中文摘要：

目的探讨肿瘤坏死因子α（TNF-α）诱导的胰岛素抵抗（IR）对小鼠糖脂代谢相关细胞因子的影响。方法用静脉葡萄糖耐量试验和3-[^3HI葡萄糖为示踪剂的扩展胰岛素钳夹技术评价不同TNF-α剂量组及对照（NC）组小鼠胰岛素敏感性和糖脂代谢的变化，用RT-PCR、western blot和ELISA测定脂联素和内脏脂肪素表达水平的变化。结果HTNF-α组小鼠FBG、Ins、FFA水平及糖耐量和胰岛素释放水平变化较MTNF-α和LTNF-α组更明显。胰岛素钳夹术中，与NC组相比，HTNF-α组Ins对FFA的抑制作用明显障碍，葡萄糖输注率明显降低，基础葡萄糖清除率（GRd）和肝糖输出率（HGP）明显升高。钳夹稳态时，HTNF-α组GRd的增加明显低于NC组，NC组HGP被完全抑制，而HTNF-α组仅被部分抑制。HTNF-α组脂肪组织脂联素和内脏脂肪素mRNA表达及血浆脂联素和内脏脂肪素水平也明显低于NC组。
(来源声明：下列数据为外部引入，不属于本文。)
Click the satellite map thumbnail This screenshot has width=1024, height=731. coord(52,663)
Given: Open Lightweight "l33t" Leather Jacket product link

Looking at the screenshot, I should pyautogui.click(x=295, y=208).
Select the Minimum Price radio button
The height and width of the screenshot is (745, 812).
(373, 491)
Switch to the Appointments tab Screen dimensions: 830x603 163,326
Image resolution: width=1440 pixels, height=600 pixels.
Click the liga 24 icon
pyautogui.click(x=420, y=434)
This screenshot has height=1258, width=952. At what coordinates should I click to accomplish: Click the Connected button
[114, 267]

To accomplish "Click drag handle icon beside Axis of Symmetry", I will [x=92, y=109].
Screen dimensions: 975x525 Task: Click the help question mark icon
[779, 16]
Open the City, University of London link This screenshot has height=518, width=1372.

结论脂联素、内脏脂肪素的变化在TNF-α诱导的IR中可能具有重要作用。

英文摘要：

Objective To investigate the effect of TNF-α induced insulin resistance （IR） on glucoselipid metabolism-related cytokines in mice. Methods The insulin sensitivity and glucose-lipid metabolism in awake mice groups with high, middle, low dose of TNF-α treatment （HTNF, MTNF, LTNF） and in NC group were evaluated by intravenous glucose tolerance test （IVGTT） and hyperinsulinemic-euglycemic clamp technique combined with 3-PHI glucose as a tracer. The expression states of genes （such as adiponectin and visfatin） were measured by RT-PCR, Western blot and ELISA. Results Changes of fasting blood glucose （FBG）,plasma insulin and free fatty acids （FFA）,glucose tolerance and the insulin release of glucose-stimulation were more significantly in H group than in M or L group. During hyperinsulinemic-euglycemic clamp,the suppressive effect of insulin on FFA was significantly blunted （P 〈0. 01 ）, glucose infusion rate （GIR） was significantly decreased （P 〈 0. 01 ）, and basal glucose disappearance rate （GRd） and hepatic glucose production （HGP） were significantly increased （P〈0. 01） in H group compared with NC group. During steady-state, the GRd increasing in TNF group was still lower compared with NC group （P〈0. 01）, HGP was completely suppressed in NC group, but partly in H group. The adiponectin and visfatin mRNA expressions of adipose tissues were significantly decreased compared with NC group（P〈0. 01 and P〈0.05, respectively）, and plasma adiponectin and visfatin in TNF group were also reduced （both P 〈 0. 01）. Conclusions Adiponectin and visfatin might play an important role in TNF-α-induced insulin resistance.